Cincinnati’s Shopping History Reloaded
I recently wrote an article about Cincinnati’s shopping history for the December issue of A-Line magazine. Real talk: writing is NOT my favorite pastime. But research? I’ve been doing research projects since encyclopedias and card catalogs were the only way to find information and I LOVE research. LOVE IT. If it were up to me, I’d forego all that “writing” jazz and and just list a bunch of facts I find interesting. And since this is MY site, and it IS up to me…
Often credited as the first shopping mall in the US & Located on East Third Street, Frances Trollope’s Bazaar housed a coffee shop, a ballroom, and an ice cream parlor in addition to selling clothing, home decor, and trinkets from England. It was a flop, and closed after only two months in business. A partial view of the Bazaar building can be seen in the 1848 Cincinnati Panoramic Daguerreotype at the Public Library downtown. I-71 now runs through the place where it once stood.
When you wanted to show off your custom-made dress, women wore their new finery to promenade along the street in front of Edmund Dexter’s residence on 4th Street, right in the heart of fashionable Cincinnati. I suspect this would’ve been a prime location for street style photos!
Some department stores published their own fashion magazines with news from Paris and illustrations of the latest styles, much like the popular Godey’s Lady’s Book and Harper’s Bazar (you KNOW I would’ve been all over that). It struck me that the magazines and editorial content published by retailers today–ASOS, Barney’s, Net-a-Porter, etc.–isn’t really a new idea.
Frock On, Ladies
Founded in 1908 and in business from the ‘20s to the ‘70s, Fashion Frocks (currently home to the American Sign Museum) was the Avon of dressmaking. Housewives across the country acted as direct sales representatives for the company. Each Fashion Frocks “counselor” would receive a kit with sample sales cards showing the finished dress (including fabric swatches), postcards for marketing to other housewives, order forms, and a selling guide to “save you time and trouble and help you make friendly, satisfied customers”.
In the late ‘60s, the model expanded to include merchandising parties, and women would give parties in their homes where guests could try on different styles and shop the catalog.
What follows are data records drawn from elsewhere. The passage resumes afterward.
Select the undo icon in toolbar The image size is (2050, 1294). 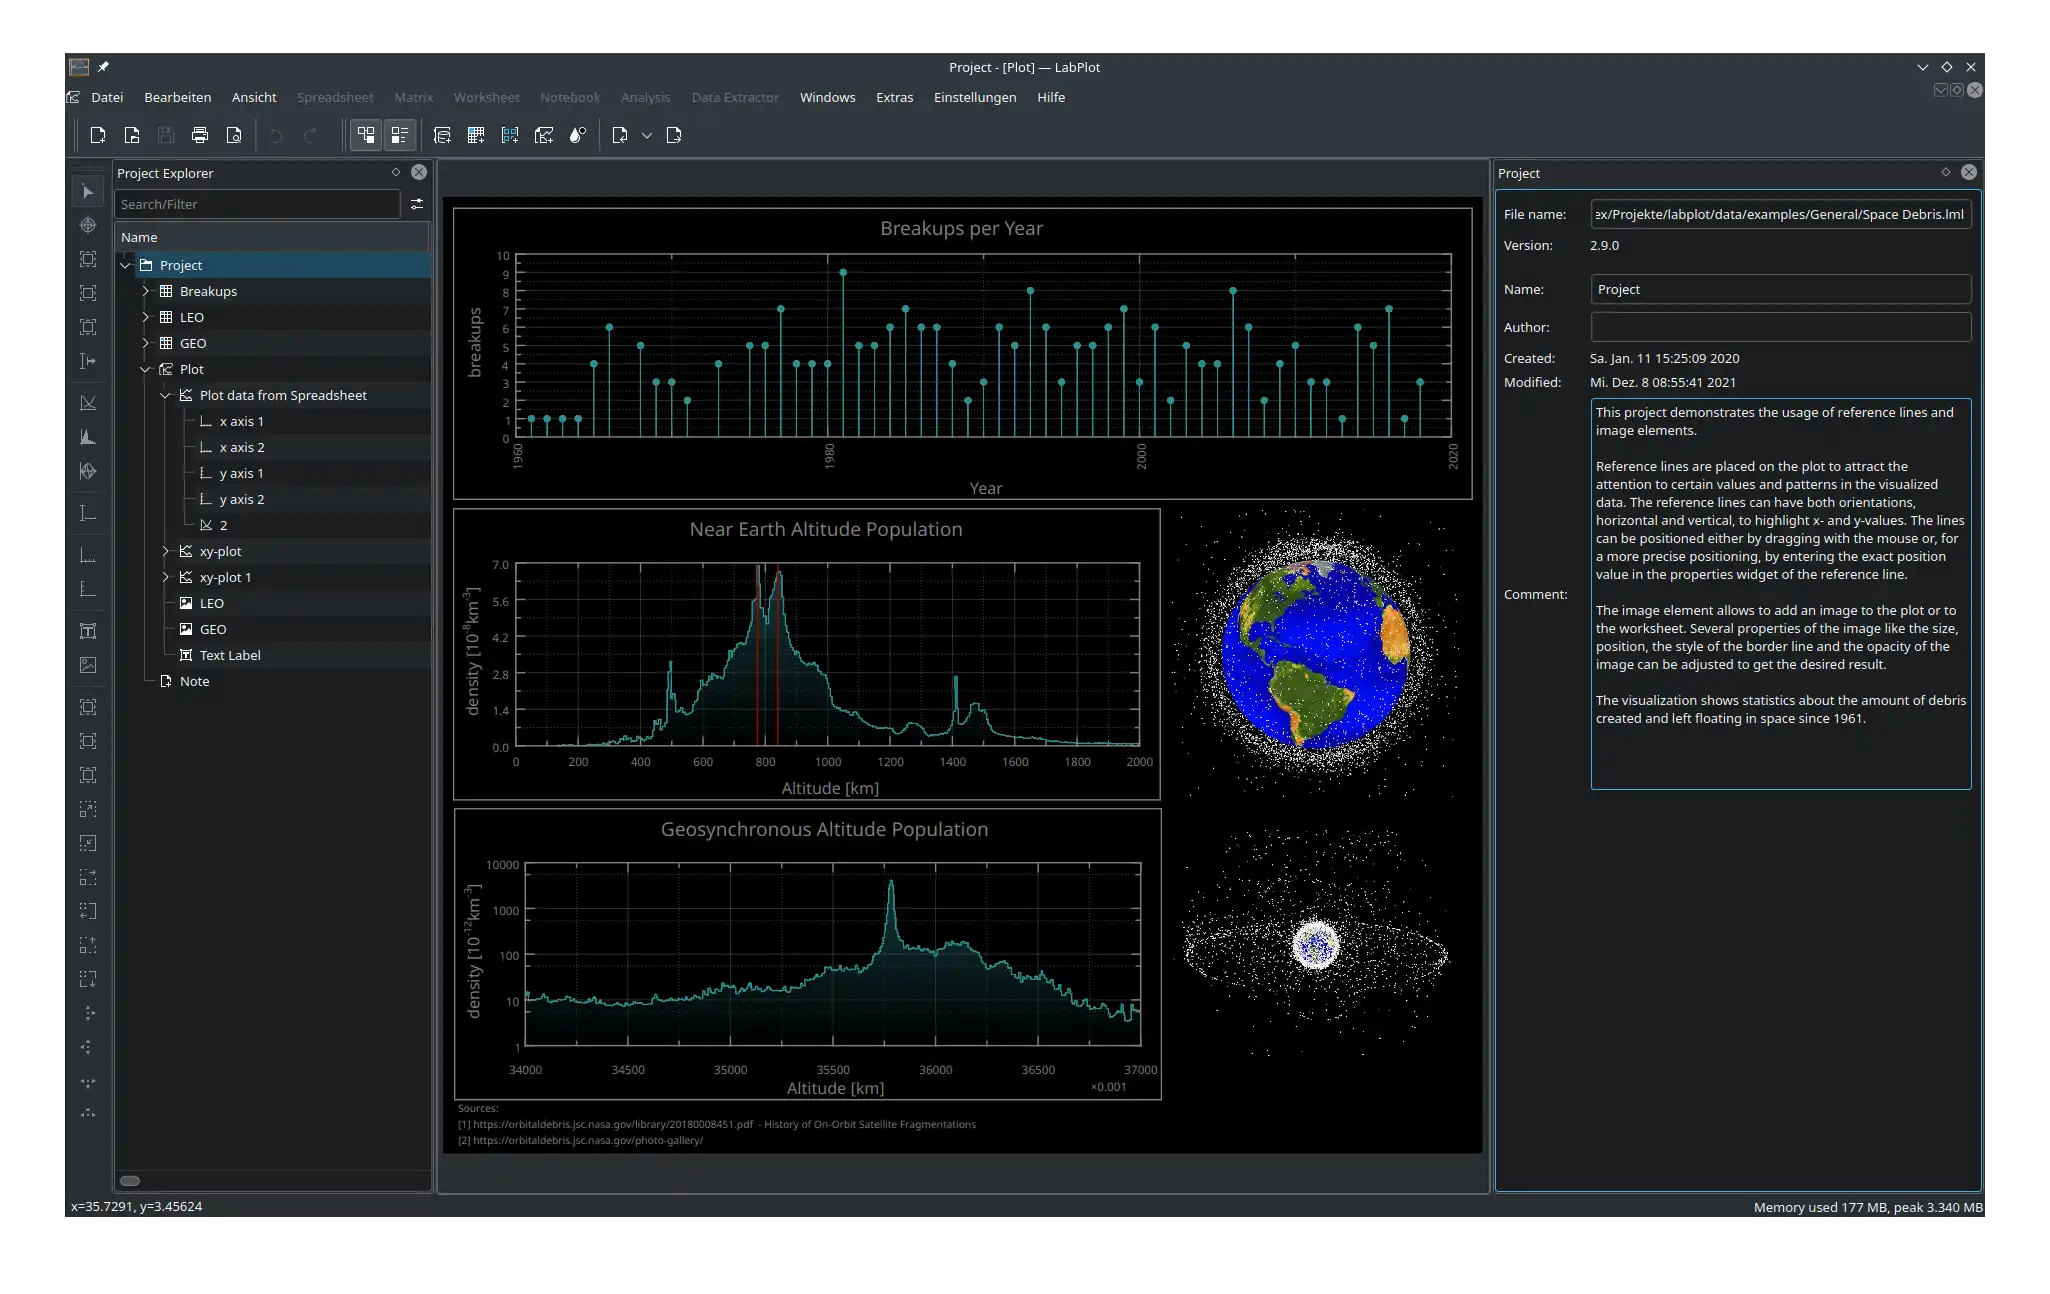pyautogui.click(x=274, y=134)
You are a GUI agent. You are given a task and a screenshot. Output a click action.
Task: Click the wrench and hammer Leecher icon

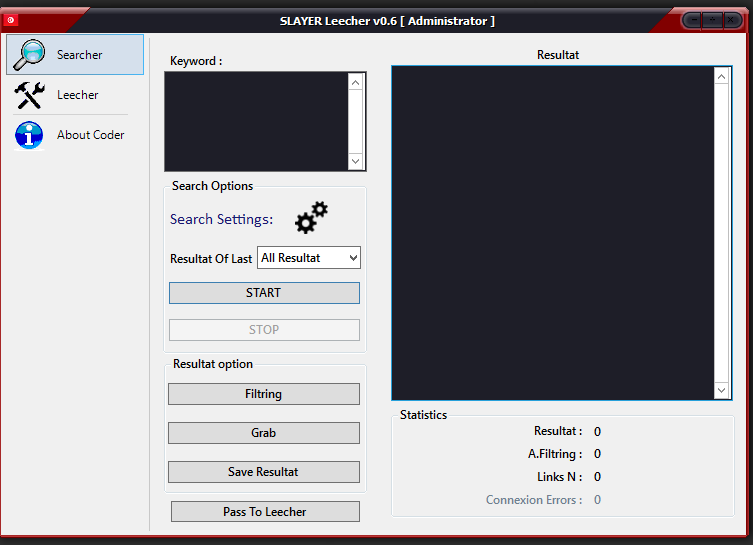point(29,95)
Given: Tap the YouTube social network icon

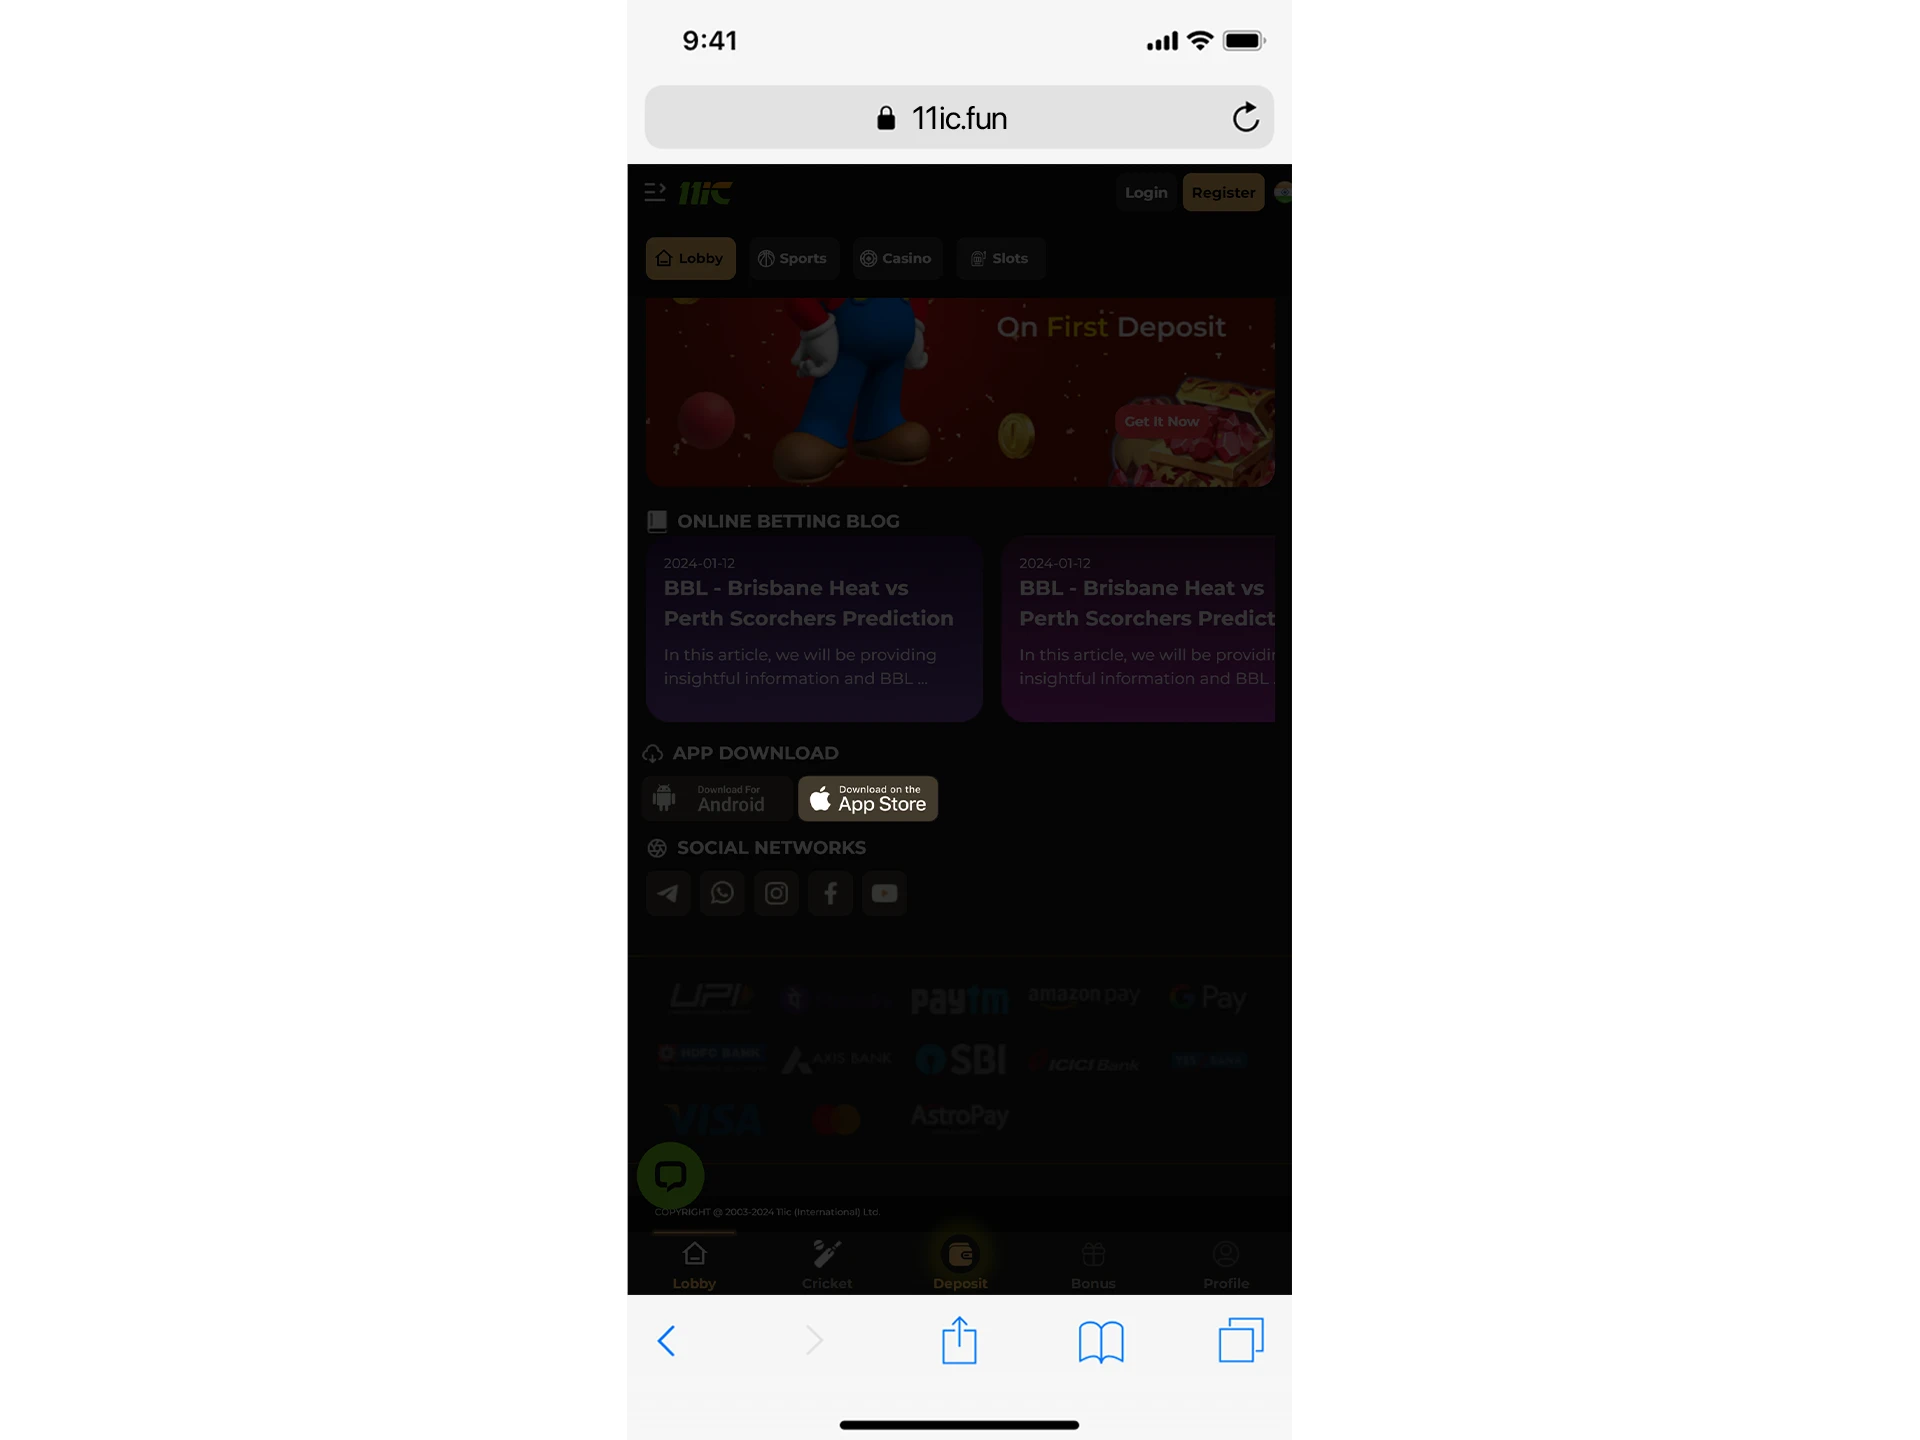Looking at the screenshot, I should 884,892.
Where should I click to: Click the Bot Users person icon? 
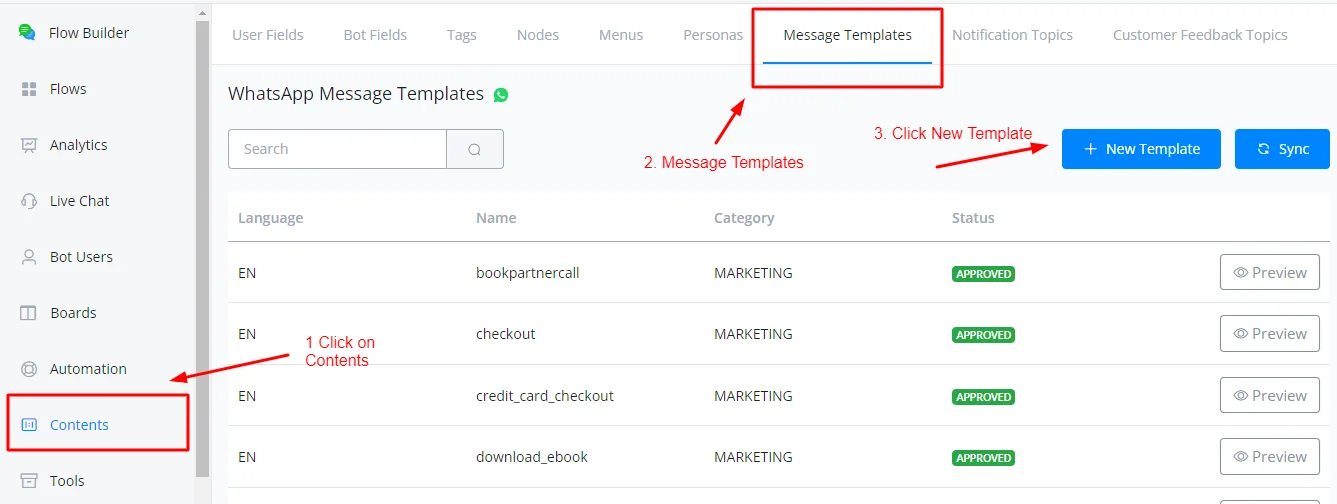coord(29,257)
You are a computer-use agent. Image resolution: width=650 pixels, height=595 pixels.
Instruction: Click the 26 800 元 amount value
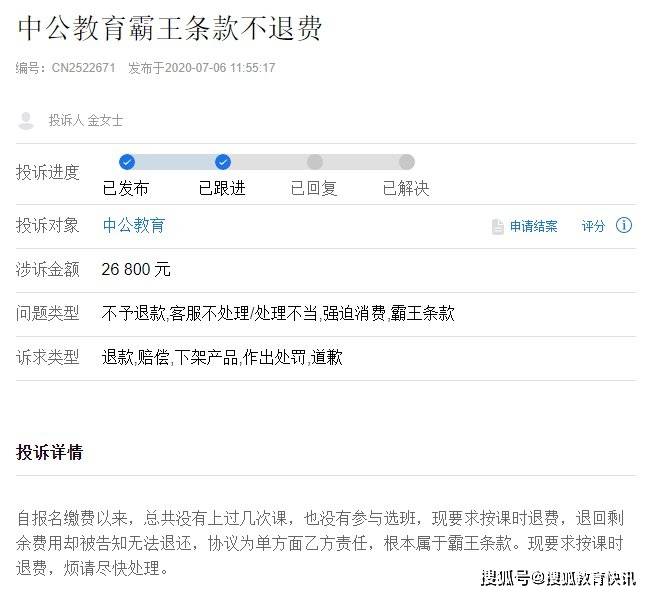pyautogui.click(x=136, y=270)

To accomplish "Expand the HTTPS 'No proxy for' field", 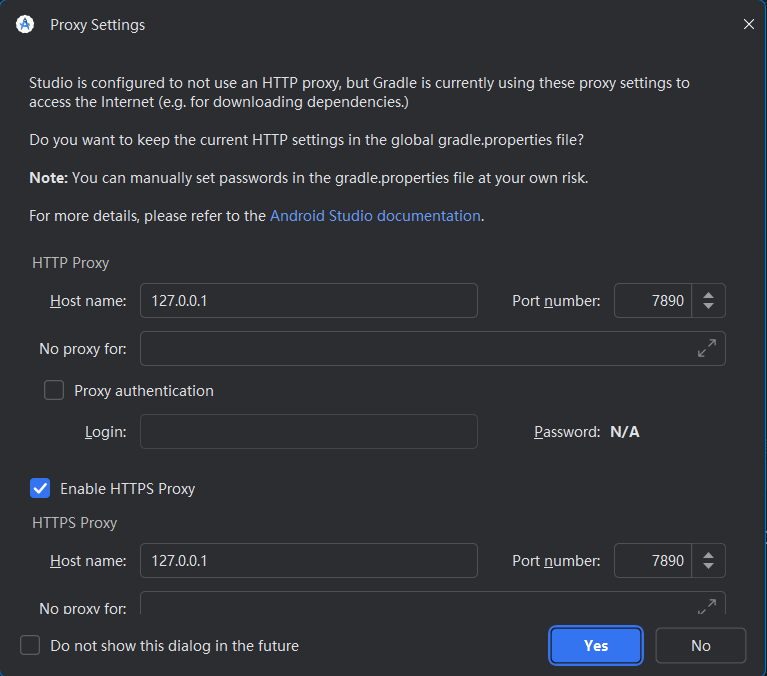I will (706, 606).
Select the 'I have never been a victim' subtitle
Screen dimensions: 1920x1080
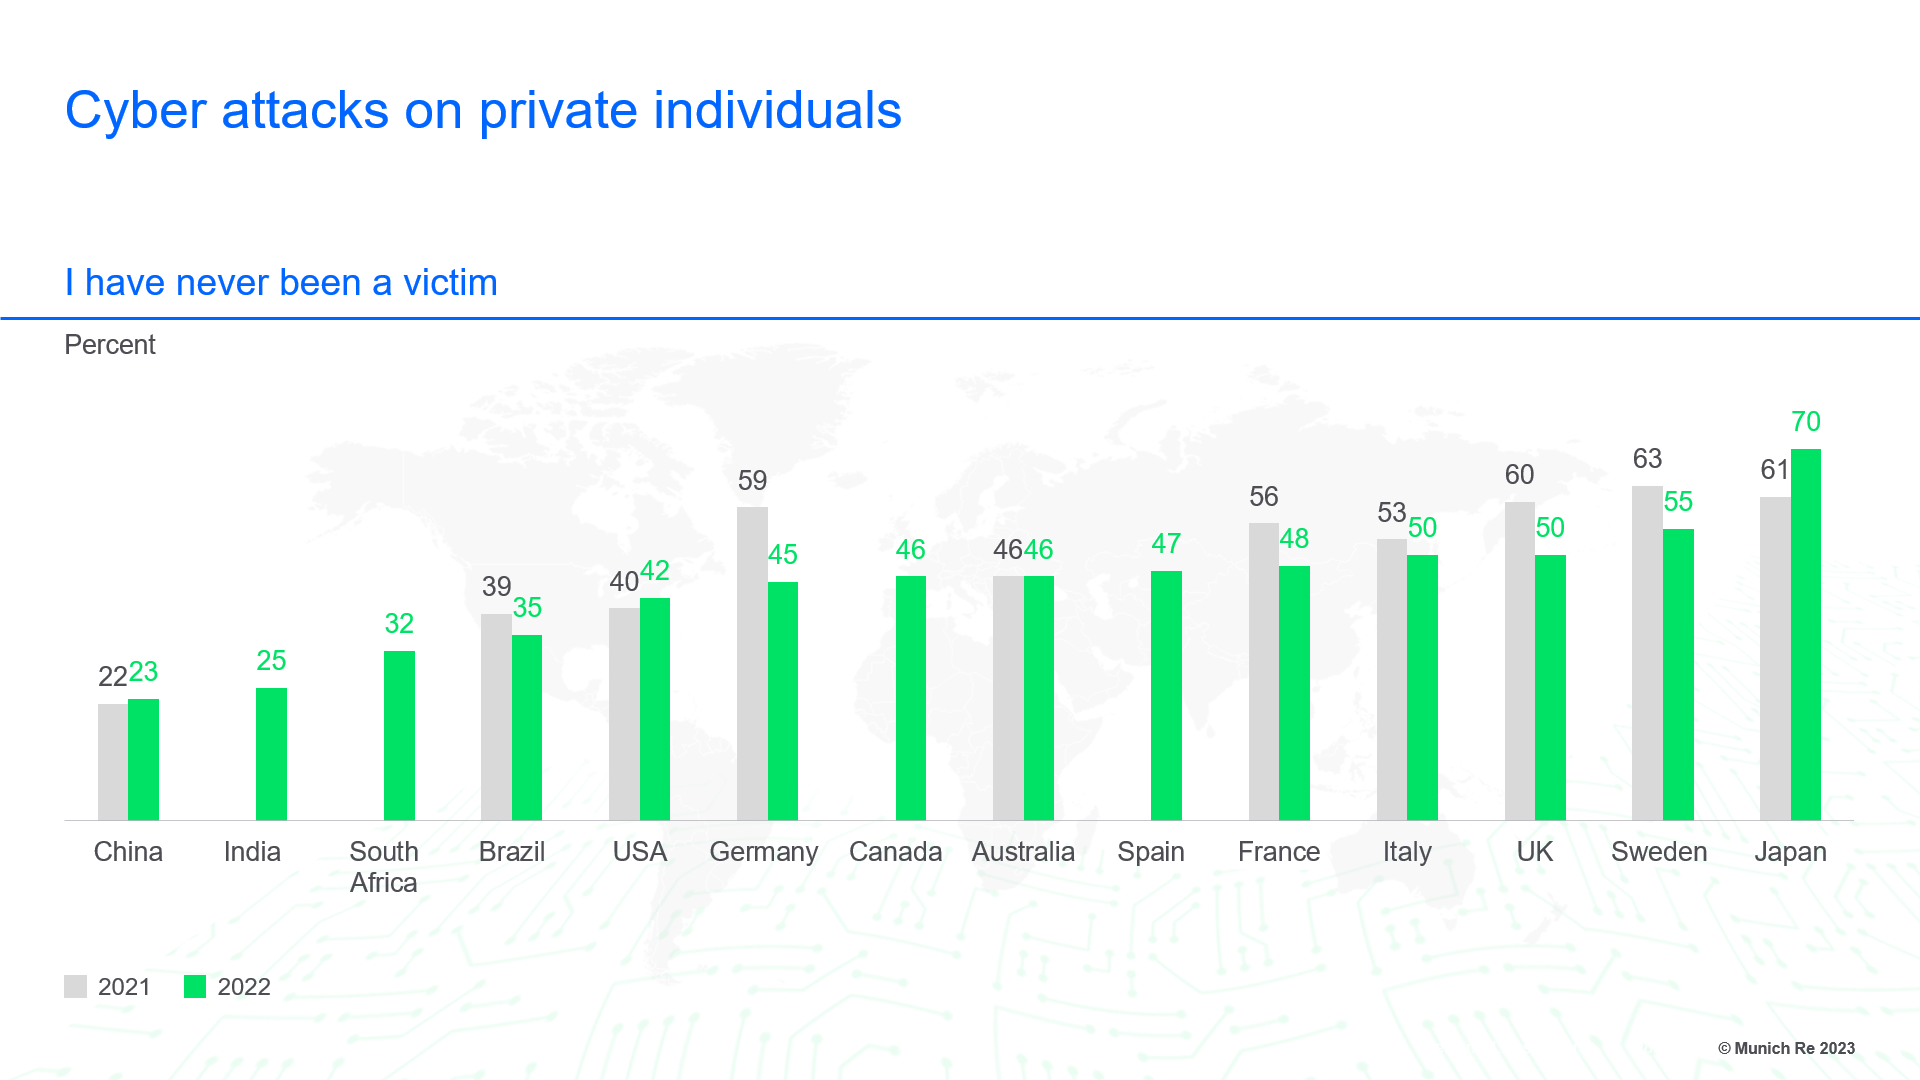[281, 283]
So, yeah, that tactic has been used to sell everything from Tupperware to flavored body oils.
What the heck are “Cape effects”?
Clothing manufacturers in Cincinnati were active as well. A sales letter dated September 1932 from Louis Levine and Sons on West Seventh Street noted that their newest styles included “…new cape effects, new neck and sleeve treatments, and we are using a number of new extremely good looking materials, both in silk and woolens.” I’m not sure what “cape effects” are,but First Lady Eleanor Roosevelt was a fan of Levine dresses,so…
Small but not forgotten
And let’s not forget some of the other smaller, less well-known shops like Klein’s, LaMode Skirt Co. at 601 Race, the Parisian Corset Store at the corner of Race and Opera Place, Lawton’s, Heldman Clothing Co. in the Pugh Building, not to mention the numerous shoe manufacturers — Julian-Kokenge Shoe Co, P. Sullivan Shoe Co., Homan-Hughes Shoe Co., and Krippendorf-Dittman, which now houses the Sycamore Place Lofts.
I literally screamed (and scared the heck out of my cat) when I found an article called “Made in Cincinnati Designs Swing with Color and Style” in the May 1971 issue of Cincinnati Magazine. The fashion forecast? Cut-out granny boots and sandals “that lace up the leg” were predicted to be hot sellers that summer.
Even international designers were aware of Cincinnati’s fashionista reputation. Lucile, also known as Lady Duff-Gordon (remember in Titanic, when Rose mentioned she was a designer of naughty lingerie?) was a world-renowned couturiere who saw fit to visit Cincinnati. She was one of the first designers to take advantage of opportunities for commercial endorsement, lending her name to advertising for shoes, brassieres, perfume, and other luxury apparel and beauty items.
High-low fashion lovers take note: She produced a two-season lower-priced, mail-order fashion line for Sears Roebuck & Co. in 1916–17, which promoted her clothing in special deluxe catalogues. Versace for H&M and Missoni for Target? Yeah, it’s been done.
If you have time, I’d definitely suggest spending an hour or four in the Cincinnati History Library and Archives, as well as checking out Cincinnati Views, the Greater Cincinnati Memory Project, and this fun(ny) 1949 Cincinnati entertainment map.